Extrait étudié:
A vrai dire, ce n’est pas une solution ; on a repoussé la seule qui fût efficace. Les griefs subsisteront. Les ultramontains continueront de protester contre un partage inique dont ils sont les victimes ; les orthodoxes protestans prendront difficilement leur parti d’habiter une maison banale qui leur déplaît ; protestans et catholiques se plaindront que l’église est gouvernée par ceux qui n’y vont pas. Personne ne sera content, pas même M. Carteret, qui aura souvent maille à partir avec son conseil judiciaire. Rapportera-t-on les lois votées ? C’est peu probable, les démocraties n’aimant pas plus que les gouvernemens autoritaires à se démentir du jour au lendemain. Le nouveau conseil d’état sera seulement tenu de les appliquer dans un esprit de douceur, de remédier aux grandes injustices par de petites complaisances, de rétablir la paix par des moyens d’administration qui ont leur prix. Mais il peut survenir tel incident qui donnera gain de cause aux séparatistes et les encouragera à recommencer leur campagne.

Documents fournis:
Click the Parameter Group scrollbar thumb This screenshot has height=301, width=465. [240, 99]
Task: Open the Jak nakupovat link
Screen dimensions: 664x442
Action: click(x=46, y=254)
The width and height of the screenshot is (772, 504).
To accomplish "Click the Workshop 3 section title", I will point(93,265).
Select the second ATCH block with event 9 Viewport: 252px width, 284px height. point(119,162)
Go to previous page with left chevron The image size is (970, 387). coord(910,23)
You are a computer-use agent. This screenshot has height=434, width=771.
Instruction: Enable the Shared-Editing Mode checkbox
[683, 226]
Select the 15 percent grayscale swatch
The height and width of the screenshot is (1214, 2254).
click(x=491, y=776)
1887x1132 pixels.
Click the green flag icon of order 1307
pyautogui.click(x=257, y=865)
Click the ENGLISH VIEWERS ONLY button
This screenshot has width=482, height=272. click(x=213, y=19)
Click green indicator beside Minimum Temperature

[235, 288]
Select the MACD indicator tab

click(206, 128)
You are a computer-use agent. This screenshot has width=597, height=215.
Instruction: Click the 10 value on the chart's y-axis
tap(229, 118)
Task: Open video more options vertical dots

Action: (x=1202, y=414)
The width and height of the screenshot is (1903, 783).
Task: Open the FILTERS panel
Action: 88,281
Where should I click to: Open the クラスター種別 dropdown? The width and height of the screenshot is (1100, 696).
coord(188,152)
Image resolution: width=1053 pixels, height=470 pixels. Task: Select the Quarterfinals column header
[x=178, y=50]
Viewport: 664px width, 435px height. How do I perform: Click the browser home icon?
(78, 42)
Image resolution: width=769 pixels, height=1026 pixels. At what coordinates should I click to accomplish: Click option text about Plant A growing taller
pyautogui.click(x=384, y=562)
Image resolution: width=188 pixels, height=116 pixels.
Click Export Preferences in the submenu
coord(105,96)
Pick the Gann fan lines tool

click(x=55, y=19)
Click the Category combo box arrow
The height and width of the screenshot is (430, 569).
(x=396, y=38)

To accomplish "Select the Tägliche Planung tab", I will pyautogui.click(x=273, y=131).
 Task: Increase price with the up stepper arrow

Travail demandé:
1. Réécrivez sous forme de liste le paragraphe de l'extrait étudié qui commence par « A vrai dire, ce n'est pas une solution ». Conservez-en les faits principaux.
2. Résumez l'extrait étudié en deux phrases.

Exercices corrigés:
1.
- Ce n'est pas une solution : on a repoussé la seule qui fût efficace.
- Les griefs subsisteront :
  - les ultramontains protesteront contre un partage inique dont ils sont victimes ;
  - les orthodoxes protestants accepteront mal d'habiter une maison banale qui leur déplaît ;
  - protestants et catholiques se plaindront que l'église est gouvernée par ceux qui n'y vont pas.
- Personne ne sera content, pas même M. Carteret, qui aura souvent maille à partir avec son conseil judiciaire.
- Les lois votées ne seront probablement pas rapportées. Le nouveau conseil d'état devra seulement les appliquer avec douceur et corriger les grandes injustices par de petites complaisances.
- Un incident pourrait toutefois donner gain de cause aux séparatistes et les encourager à recommencer leur campagne.

2. Ce n'est pas une solution, puisque la seule efficace a été repoussée : les griefs des ultramontains, des orthodoxes protestants, des protestants et des catholiques subsisteront, et personne ne sera content. Les lois votées ne seront probablement pas rapportées mais appliquées avec douceur par le nouveau conseil d'état, même si un incident pourrait encourager les séparatistes à recommencer leur campagne.